How can I read a sparse matrix that I have saved with Python as a *.npz file in R? I already came across two answers* on Stackoverflow but neither seems to do the job in my case.

The data set was created with Python from a Pandas data frame via:

scipy.sparse.save_npz(
     "data.npz",
     scipy.sparse.csr_matrix(DataFrame.values)
     )

It seems like the first steps for importing the data set in R are as follows.

library(reticulate)
np = import("numpy")
npz1 <- np$load("data.npz")

However, this does not yield a data frame yet.

*1 Load sparce NumPy matrix into R

*2 Reading .npz files from R

Stücke
  • 868
  • 3
  • 14
  • 41
  • 1
    The dataframe was not saved. A sparse CSR representation of the numpy array from its `values` was written. The npz is a zip archive of 4 arrays. You can 'extract' them with a OS `zip` tool. – hpaulj Jun 27 '22 at 07:31
  • 1
    `scipy.sparse.save_npz(name)` will create a new `csr` matrix, not a numpy array or dataframe. – hpaulj Jun 27 '22 at 10:08
  • In Python I can laod the data via `scipy.sparse.load_npz("data.npz" )`. Can I also load it in R? – Stücke Jun 27 '22 at 12:02
  • Can you load those 4 arrays? Can you make a `csr` format sparse matrix from scratch. I'm not an R user so can't help you with that. – hpaulj Jun 27 '22 at 14:37

1 Answers1

1

I cannot access your dataset, so I can only speak from experience. When I try loading a sparse CSR matrix with numpy, it does not work ; the class of the object is numpy.lib.npyio.NpzFile, which I can't use in R.

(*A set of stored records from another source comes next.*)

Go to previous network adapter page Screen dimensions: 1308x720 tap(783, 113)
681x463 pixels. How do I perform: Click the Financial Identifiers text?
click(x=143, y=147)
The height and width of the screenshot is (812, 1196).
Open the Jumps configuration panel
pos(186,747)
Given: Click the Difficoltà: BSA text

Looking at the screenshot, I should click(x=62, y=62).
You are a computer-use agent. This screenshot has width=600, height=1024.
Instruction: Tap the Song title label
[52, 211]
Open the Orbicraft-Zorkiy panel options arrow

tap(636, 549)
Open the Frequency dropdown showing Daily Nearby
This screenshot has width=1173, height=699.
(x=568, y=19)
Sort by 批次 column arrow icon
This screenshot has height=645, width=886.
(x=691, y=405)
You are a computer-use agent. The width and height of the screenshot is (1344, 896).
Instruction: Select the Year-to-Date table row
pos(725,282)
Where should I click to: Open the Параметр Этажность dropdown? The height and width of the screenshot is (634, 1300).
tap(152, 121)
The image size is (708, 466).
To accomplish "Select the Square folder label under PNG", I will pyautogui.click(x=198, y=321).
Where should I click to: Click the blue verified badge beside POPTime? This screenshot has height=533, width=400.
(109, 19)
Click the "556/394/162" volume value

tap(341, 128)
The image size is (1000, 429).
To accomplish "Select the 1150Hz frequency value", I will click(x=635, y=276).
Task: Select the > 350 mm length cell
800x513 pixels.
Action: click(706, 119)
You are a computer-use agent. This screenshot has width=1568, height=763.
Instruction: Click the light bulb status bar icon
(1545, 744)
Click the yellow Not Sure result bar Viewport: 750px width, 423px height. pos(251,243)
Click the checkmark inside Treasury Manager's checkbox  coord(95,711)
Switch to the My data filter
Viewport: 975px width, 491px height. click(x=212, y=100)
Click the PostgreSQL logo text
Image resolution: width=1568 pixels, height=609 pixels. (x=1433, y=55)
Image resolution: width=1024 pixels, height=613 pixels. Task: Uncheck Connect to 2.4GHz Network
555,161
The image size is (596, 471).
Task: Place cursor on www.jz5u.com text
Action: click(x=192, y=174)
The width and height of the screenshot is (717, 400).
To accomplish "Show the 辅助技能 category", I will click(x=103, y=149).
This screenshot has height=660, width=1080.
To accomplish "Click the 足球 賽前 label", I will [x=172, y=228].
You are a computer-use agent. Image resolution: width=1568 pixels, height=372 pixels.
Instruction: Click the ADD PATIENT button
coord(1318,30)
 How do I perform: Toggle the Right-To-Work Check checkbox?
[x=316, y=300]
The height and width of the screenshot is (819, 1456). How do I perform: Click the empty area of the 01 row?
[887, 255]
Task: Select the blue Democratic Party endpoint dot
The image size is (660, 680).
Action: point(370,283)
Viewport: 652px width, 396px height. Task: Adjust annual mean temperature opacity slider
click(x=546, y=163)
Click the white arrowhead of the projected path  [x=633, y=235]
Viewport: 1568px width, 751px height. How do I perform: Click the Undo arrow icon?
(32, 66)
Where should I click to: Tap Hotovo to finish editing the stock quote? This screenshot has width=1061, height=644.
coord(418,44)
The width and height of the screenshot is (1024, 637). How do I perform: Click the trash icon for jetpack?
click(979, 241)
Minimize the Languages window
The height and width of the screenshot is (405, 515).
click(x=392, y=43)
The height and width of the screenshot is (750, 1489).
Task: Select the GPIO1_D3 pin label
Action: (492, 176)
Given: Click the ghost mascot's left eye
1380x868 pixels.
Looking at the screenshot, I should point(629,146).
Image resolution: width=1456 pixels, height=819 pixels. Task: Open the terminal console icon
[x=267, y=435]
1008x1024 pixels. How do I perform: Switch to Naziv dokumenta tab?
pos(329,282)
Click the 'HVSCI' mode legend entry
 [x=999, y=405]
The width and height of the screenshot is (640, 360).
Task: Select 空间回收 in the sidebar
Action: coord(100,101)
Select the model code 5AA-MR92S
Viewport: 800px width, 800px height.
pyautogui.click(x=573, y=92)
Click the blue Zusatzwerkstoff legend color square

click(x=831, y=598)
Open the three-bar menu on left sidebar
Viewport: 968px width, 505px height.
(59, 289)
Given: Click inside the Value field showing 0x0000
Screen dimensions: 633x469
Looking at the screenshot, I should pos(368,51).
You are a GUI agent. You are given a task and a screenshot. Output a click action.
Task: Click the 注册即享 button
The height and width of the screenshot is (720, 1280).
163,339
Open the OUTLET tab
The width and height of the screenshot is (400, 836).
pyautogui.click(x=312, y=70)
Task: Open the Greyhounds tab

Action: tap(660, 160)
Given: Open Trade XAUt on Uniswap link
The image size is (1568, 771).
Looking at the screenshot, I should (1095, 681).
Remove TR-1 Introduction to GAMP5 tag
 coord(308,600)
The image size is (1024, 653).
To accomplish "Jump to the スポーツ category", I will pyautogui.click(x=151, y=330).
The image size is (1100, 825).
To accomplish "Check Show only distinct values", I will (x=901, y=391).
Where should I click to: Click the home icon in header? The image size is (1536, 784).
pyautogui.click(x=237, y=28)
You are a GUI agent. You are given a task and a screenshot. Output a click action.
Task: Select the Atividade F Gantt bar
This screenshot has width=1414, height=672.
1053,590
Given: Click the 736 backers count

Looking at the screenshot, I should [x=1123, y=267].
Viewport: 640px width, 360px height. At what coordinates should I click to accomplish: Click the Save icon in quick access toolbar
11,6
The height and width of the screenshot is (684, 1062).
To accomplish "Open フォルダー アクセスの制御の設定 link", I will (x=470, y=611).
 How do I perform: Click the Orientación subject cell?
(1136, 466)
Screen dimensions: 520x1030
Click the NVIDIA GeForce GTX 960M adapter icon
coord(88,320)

The way I found to import the matrix into an R object, as has been said in a post you've linked, is to use scipy.sparse.

library(reticulate)
scipy_sparse = import("scipy.sparse")
csr_matrix = scipy_sparse$load_npz("path_to_your_file")

csr_matrix, which was a scipy.sparse.csr_matrix object in Python (Compressed Sparse Row matrix), is automatically converted into a dgRMatrix from the R package Matrix. Note that if you had used scipy.sparse.csc_matrix in Python, you would get a dgCMatrix (Compressed Sparse Column matrix). The actual function doing the hardwork converting the Python object into something R can use is py_to_r.scipy.sparse.csr.csr_matrix, from the reticulate package.

If you want to convert the dgRMatrix into a data frame, you can simply use

df <- as.data.frame(as.matrix(csr_matrix))

although this might not be the best thing to do memory-wise if your dataset is big.

I hope this helped!

NoIdea
  • 113
  • 7